My Cichlid setup is 3.5moths old.

after 1st month, the diatom problem was there, 40% of the stones covered with reddish crystals (diatom- 1mm in diameter).

Now, I'm having this problem - almost 70% of the white stones are covered with black crystal like formation. its not protruding.

I tried cleaning red crystal like formations but to no avail.

Now the white stones are becoming really ugly & eye sore in the tank.

Day before yesterday, I removed 40% of the stones & added fine gravel.

Now there's something black forming in it at a particular spot.

Possible Cause: For two months i was not at home, so my bro changed the water (25%) ONCE, he didnt clean much of the waste from bottom.
I usually change 15-25% water at 2 week intervals.

Whats goin on in my tank? Will this hurt my cichlids? 

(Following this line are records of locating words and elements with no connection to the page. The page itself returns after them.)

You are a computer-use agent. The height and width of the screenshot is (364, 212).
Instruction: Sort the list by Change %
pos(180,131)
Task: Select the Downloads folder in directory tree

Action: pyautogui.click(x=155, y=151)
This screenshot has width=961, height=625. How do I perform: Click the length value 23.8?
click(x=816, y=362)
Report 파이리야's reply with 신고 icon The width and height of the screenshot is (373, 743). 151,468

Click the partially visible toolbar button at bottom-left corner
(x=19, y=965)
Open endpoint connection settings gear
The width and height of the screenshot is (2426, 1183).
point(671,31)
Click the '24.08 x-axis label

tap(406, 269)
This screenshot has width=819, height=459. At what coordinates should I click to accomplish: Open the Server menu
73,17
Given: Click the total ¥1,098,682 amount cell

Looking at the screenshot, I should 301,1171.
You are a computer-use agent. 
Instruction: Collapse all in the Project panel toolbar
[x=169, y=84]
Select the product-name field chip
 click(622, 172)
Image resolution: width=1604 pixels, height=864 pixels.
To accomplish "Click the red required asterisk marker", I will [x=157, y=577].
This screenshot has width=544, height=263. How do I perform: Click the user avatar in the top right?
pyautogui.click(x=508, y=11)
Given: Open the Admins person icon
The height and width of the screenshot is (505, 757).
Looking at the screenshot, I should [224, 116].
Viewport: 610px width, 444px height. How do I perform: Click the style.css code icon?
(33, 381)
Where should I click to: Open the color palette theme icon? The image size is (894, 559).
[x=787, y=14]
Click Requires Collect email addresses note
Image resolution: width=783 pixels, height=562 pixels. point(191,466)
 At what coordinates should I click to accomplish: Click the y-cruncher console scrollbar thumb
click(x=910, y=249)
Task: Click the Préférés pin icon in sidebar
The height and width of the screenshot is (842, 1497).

Whats the possible solution?

Check the pics.




Note: All the white stones were milky white when new, now they are heavily discoloured.


----------



## bulldogg7 (Mar 3, 2003)

looks like some sort of mineral degrading in the rocks, calcium or something maybe.


----------



## popat_lal (Aug 12, 2009)

i forgot to add, i use RO water + mineral water.
the tap water is hard water.


----------



## popat_lal (Aug 12, 2009)

help me with this guys.


----------



## popat_lal (Aug 12, 2009)

the red area are getting covered with black.


----------



## BRANT13 (Feb 18, 2009)

im guessing just gunk and algae is beginning to form or like stated before a softer mineral in the rock is deteriorating faster than the rest.


----------



## Barbie (Feb 13, 2003)

If your water is acidic (which it probably is if you're using predominantly RO water) you're degrading the stones, actually dissolving them. They could be releasing less than beneficial things into your tank. What is your pH? What is your kH? Why do people automatically assume hard water is the devil?

Barbie


----------



## 55gal (Jan 19, 2009)

I would try cleaning them under your faucet with a clean brush and then boil them in a pan for about 4-5 min. Let them cool down by themselves.

What's your maintenance schedule like ?

What are your water specs ?

Have you lost any fish ?


----------



## Bweb (Mar 31, 2009)

Those rocks don't have some white coloring on them do they it almost looks like that in the pictures and its dissolving of into your tank I would get rid of them and get some more natural stone. Don't want to unintentionally poison your fish.


----------